In early May 2010, the 33-year-old Voyager 2 spacecraft experienced an anomaly where the data it returned to Earth was unreadable. Engineers diagnosed the problem as a flip of a bit in the memory in the flight data system computer that packages data to transmit back to Earth, and were able to successfully reset the computer. On May 23, Voyager 2 sent back data that was again formatted properly, but the teams wanted to check out all the systems on the spacecraft to make sure everything was working properly. We checked in with Dr. Ed Stone, former director of JPL and the project scientist for the Voyager project since 1972 to get the latest news on how Voyager 2’s checkout is progressing.
“The science teams have confirmed that Voyager 2 is again transmitting science data in the expected format and the instruments are fully functional,” Stone said via email. “The only remaining action is to reset the clock in the spacecraft’s data system that lost time while the memory bit was in the wrong state. The reset commands will be sent to the Voyager 2 in the next two weeks.”

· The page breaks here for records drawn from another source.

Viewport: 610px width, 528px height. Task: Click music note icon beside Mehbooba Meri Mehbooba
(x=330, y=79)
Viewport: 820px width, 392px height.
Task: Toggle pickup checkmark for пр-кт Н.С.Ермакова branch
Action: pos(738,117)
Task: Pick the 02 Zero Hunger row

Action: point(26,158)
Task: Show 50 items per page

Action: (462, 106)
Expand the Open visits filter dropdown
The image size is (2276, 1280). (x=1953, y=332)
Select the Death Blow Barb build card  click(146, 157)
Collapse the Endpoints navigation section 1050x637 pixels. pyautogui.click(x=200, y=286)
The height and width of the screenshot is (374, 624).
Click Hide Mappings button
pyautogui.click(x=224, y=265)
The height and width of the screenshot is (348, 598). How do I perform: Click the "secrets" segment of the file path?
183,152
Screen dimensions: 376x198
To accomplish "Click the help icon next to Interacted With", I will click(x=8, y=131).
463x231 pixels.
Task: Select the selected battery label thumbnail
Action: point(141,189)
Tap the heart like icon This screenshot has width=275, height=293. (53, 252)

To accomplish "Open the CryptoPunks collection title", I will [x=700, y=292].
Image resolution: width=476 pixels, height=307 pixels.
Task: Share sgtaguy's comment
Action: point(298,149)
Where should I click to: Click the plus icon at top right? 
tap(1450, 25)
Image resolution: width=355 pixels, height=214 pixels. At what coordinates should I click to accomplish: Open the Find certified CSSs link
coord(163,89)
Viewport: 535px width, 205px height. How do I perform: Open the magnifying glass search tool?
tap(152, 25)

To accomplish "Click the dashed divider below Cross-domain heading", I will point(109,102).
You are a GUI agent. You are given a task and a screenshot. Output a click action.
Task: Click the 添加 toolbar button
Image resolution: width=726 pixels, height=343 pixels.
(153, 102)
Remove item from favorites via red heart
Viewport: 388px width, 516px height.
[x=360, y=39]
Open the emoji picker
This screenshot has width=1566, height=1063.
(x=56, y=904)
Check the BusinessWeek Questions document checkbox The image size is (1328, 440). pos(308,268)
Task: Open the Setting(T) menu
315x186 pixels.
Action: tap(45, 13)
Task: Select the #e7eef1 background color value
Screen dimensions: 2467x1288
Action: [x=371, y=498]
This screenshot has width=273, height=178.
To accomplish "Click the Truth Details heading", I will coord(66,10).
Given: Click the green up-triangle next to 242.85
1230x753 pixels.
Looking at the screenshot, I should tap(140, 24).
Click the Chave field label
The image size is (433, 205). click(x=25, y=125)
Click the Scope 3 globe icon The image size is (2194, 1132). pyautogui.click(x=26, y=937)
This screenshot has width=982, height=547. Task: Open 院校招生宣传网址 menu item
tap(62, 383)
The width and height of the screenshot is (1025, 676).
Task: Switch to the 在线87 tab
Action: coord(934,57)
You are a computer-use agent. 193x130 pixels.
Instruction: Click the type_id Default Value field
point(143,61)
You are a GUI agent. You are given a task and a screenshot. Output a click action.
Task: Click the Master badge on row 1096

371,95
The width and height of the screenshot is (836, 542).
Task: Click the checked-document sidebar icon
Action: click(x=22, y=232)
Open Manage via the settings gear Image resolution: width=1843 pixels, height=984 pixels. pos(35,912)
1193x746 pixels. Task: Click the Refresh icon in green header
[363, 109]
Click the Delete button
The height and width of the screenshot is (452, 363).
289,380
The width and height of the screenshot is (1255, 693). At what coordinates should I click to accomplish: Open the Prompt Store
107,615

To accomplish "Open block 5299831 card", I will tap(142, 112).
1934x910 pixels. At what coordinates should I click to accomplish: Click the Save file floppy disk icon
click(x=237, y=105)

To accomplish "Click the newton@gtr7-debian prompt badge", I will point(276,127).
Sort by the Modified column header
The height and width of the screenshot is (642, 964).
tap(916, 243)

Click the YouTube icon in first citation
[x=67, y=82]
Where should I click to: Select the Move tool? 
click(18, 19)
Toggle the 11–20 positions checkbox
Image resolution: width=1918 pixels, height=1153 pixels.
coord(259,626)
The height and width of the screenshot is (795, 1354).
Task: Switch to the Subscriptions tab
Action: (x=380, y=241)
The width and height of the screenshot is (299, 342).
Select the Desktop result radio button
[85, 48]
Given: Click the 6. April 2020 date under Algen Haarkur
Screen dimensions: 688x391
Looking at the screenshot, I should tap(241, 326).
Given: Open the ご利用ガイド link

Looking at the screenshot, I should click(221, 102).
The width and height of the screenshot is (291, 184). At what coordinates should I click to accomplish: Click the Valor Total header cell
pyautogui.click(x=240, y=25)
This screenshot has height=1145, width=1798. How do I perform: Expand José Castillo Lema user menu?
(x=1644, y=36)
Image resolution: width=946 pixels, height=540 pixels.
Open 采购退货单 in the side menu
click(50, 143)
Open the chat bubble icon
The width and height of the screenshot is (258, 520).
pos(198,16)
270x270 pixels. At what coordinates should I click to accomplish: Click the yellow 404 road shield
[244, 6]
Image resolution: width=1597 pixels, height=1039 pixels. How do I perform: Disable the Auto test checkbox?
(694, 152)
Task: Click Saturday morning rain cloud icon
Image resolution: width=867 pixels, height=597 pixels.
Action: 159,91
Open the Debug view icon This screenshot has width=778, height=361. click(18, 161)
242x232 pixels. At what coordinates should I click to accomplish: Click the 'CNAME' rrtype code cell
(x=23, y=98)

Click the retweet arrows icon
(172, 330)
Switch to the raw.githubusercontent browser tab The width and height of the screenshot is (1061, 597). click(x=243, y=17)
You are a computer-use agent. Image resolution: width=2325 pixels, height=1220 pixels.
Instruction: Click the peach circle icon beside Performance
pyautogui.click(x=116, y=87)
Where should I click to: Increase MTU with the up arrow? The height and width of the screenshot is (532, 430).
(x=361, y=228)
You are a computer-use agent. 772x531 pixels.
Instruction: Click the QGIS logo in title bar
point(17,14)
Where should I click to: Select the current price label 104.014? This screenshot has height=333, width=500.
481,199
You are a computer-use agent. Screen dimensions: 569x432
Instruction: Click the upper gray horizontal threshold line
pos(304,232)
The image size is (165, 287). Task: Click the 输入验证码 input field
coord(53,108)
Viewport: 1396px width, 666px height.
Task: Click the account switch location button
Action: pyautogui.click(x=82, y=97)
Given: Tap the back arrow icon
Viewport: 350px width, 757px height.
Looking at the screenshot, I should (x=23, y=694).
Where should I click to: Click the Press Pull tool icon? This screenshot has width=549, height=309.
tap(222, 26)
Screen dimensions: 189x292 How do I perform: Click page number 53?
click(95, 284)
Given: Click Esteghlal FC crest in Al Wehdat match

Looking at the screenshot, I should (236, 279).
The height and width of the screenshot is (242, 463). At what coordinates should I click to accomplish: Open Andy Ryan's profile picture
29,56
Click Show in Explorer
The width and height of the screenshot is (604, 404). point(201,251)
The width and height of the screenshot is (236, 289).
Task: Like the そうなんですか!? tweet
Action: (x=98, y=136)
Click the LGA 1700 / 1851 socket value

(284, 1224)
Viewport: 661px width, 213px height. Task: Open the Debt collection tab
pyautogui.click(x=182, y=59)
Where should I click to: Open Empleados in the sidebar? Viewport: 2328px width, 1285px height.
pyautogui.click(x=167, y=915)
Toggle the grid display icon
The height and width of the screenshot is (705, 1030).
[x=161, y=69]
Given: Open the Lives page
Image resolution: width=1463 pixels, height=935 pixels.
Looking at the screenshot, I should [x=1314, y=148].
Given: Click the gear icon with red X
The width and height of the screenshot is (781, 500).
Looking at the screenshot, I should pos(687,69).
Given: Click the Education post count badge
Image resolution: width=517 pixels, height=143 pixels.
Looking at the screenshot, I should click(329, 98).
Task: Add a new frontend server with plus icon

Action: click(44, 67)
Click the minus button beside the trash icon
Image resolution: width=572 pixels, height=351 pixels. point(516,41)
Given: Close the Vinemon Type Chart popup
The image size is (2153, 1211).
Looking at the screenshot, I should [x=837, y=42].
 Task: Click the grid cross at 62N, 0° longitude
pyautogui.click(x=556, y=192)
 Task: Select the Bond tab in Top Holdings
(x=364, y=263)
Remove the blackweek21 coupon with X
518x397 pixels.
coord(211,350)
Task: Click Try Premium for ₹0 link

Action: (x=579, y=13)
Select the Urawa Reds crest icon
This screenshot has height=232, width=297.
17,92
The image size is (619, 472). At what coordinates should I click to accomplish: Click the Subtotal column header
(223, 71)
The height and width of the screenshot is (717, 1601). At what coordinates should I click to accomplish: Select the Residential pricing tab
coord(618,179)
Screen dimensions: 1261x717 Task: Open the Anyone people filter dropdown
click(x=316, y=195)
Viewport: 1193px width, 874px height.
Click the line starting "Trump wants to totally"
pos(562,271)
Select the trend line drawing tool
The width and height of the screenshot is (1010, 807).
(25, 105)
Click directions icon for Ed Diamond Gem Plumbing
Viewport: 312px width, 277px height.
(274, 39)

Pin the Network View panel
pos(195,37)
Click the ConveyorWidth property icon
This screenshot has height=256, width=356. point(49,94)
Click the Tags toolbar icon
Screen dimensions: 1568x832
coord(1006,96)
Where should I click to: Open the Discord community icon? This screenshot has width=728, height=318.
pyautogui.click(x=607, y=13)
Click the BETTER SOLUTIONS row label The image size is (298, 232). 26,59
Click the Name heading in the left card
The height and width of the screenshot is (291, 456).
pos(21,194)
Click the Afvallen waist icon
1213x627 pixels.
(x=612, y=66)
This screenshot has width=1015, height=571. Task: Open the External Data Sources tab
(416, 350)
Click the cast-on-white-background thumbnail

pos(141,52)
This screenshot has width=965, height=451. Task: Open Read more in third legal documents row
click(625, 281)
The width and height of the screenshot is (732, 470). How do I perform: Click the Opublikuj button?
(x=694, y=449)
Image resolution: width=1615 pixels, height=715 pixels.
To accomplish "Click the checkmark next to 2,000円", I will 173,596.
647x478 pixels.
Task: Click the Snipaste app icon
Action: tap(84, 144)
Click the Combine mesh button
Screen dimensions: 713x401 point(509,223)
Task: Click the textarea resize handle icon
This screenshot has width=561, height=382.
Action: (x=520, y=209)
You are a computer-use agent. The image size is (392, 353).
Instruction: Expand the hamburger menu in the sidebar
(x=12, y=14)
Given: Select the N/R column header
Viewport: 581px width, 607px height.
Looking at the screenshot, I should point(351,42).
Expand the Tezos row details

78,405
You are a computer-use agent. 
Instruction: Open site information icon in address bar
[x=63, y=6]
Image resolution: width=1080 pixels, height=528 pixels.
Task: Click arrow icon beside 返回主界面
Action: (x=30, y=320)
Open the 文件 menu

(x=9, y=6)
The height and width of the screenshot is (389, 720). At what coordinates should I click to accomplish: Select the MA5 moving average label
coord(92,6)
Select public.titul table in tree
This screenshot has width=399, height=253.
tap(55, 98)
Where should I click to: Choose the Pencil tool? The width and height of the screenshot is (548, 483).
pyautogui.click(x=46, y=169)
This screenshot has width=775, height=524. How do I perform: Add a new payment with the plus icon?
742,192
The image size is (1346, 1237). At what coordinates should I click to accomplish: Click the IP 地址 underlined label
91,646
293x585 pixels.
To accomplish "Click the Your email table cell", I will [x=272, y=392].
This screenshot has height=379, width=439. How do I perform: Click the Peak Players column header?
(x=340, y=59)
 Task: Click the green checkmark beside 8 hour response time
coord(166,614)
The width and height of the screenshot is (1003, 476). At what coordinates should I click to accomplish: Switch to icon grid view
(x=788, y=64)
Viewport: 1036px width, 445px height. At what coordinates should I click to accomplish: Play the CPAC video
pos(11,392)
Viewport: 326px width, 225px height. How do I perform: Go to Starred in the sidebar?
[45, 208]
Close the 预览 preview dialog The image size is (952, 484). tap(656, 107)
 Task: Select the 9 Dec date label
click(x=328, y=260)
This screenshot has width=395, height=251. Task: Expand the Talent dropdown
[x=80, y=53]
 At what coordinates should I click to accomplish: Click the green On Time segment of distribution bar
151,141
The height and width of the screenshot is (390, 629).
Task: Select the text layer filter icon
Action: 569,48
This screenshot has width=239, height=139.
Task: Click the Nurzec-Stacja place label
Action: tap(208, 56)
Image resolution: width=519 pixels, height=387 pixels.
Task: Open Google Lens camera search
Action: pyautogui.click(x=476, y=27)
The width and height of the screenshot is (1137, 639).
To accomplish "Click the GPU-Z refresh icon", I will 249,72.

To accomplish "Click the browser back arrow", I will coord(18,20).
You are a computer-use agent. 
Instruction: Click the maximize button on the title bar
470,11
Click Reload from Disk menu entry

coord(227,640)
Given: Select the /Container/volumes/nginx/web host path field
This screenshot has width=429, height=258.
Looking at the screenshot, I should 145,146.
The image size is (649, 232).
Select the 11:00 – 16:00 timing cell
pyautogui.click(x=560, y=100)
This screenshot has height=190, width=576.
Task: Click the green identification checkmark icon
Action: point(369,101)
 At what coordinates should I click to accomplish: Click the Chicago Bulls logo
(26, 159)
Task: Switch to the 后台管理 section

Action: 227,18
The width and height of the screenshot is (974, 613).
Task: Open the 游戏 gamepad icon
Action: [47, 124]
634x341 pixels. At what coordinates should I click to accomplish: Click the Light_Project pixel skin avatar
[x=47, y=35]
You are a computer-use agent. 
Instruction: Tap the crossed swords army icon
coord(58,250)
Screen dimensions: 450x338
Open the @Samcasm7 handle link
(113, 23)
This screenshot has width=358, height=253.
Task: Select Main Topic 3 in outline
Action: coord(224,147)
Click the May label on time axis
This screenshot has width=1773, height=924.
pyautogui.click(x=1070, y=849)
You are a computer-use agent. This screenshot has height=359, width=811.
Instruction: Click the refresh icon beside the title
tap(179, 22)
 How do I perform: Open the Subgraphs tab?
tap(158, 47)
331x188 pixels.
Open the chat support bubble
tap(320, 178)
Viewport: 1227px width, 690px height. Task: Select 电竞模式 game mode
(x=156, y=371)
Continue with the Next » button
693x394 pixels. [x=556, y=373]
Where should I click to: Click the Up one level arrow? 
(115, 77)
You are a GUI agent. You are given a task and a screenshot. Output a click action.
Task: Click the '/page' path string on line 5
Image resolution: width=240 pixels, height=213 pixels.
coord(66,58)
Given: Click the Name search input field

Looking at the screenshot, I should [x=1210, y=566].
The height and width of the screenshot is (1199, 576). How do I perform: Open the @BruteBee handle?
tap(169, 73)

The flipped or bad bit in the flight data system was likely caused by a cosmic ray that slipped by the radiation protection on the spacecraft. Since the computer stores information in ones and zeroes, a cosmic ray hit can change the value of a memory bit. The concern was that the flipped bit took place in an important location that could have a serious effect on the spacecraft, but fortunately, the problem was solved “easily.”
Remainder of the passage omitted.